Mert'in dediklerinde korkmadım değil. Ama alışıktım bu silah ve dövüş olaylarına. Tedirgin olduğum şey Mert'in bu iş de ne kadar iyi olduğuydu. "Peki, sözleşmeyi zaten imzalayacağını sanmıyorum," dedim soru sorarak. Başını onaylayarak salladı. "Benim bu işlerde deneyimlerim var. Senin var mı?"
Sorduğum soruyla dudağını yukarı doğru kıvırdı."Bu ilk işim değil merak etme. Senin kadar benim de deneyimlerim oldu tabi ki. Sen merak etme."
-Şunun havalara bak. Senin şu an onun ağzını yamultmuş olman gerekmiyor mu Arya?
-Sus. Zaten zar zor tutuyorum kendimi. Bir de sen gelme üstüme İç Ses.
"Neyse devam edelim. Oraya gitmeden önce silah alacağız. Bildiğin silahlardan değil. Özel üretim ve çok ince olacak. O yüzden ben ayakkabımın altına, sen de göğsünün arasına saklayacaksın. Gerek olmadıkça kullanmayacağız tabi ki. Herhangi bir çatışma anında Rusları öldürmeyeceğiz ki evrakların yerini öğrenebilelim. İkram ettikleri hiçbir şeyden yemiyorsun."

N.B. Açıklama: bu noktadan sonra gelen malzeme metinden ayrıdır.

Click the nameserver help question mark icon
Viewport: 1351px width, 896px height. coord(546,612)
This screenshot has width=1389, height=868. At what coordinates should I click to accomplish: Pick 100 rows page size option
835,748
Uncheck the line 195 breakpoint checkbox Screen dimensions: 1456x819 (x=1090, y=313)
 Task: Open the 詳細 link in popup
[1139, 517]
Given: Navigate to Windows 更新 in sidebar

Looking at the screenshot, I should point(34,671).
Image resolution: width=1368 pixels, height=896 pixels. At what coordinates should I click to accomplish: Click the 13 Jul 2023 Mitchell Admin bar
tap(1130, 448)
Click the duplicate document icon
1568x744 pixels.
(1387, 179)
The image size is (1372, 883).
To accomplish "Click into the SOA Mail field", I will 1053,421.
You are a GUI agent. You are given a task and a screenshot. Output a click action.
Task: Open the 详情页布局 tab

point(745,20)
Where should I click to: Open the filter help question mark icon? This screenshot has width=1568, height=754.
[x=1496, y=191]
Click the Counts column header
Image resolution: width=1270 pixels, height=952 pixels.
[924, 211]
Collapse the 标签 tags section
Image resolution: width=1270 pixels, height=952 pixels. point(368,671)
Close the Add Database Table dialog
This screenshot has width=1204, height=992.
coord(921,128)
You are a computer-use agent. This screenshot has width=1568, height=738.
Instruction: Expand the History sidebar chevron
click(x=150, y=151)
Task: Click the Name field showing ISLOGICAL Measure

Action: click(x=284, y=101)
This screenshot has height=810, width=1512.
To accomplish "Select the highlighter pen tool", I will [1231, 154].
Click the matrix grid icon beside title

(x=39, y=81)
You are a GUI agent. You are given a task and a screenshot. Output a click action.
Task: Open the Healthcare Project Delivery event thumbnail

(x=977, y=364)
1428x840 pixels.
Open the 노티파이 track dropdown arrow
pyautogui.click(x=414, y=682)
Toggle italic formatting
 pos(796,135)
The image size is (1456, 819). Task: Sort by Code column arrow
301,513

Sanki ben aç gözlüymüşüm gibi konuşuyordu.
"Adamların dikkatini çekeceksin. Ve adamlar sana itaat ettiğinde evrakların yerini soracaksın. Muhtemelen söylemeyeceklerdir ama yinede şansımızı denemeliyiz."
Plan gayet güzeldi fakat beni kullanıyordu resmen. "Beni bir mal gibi ortaya mı atacaksın? Bu dediğini asla yapmayacağım."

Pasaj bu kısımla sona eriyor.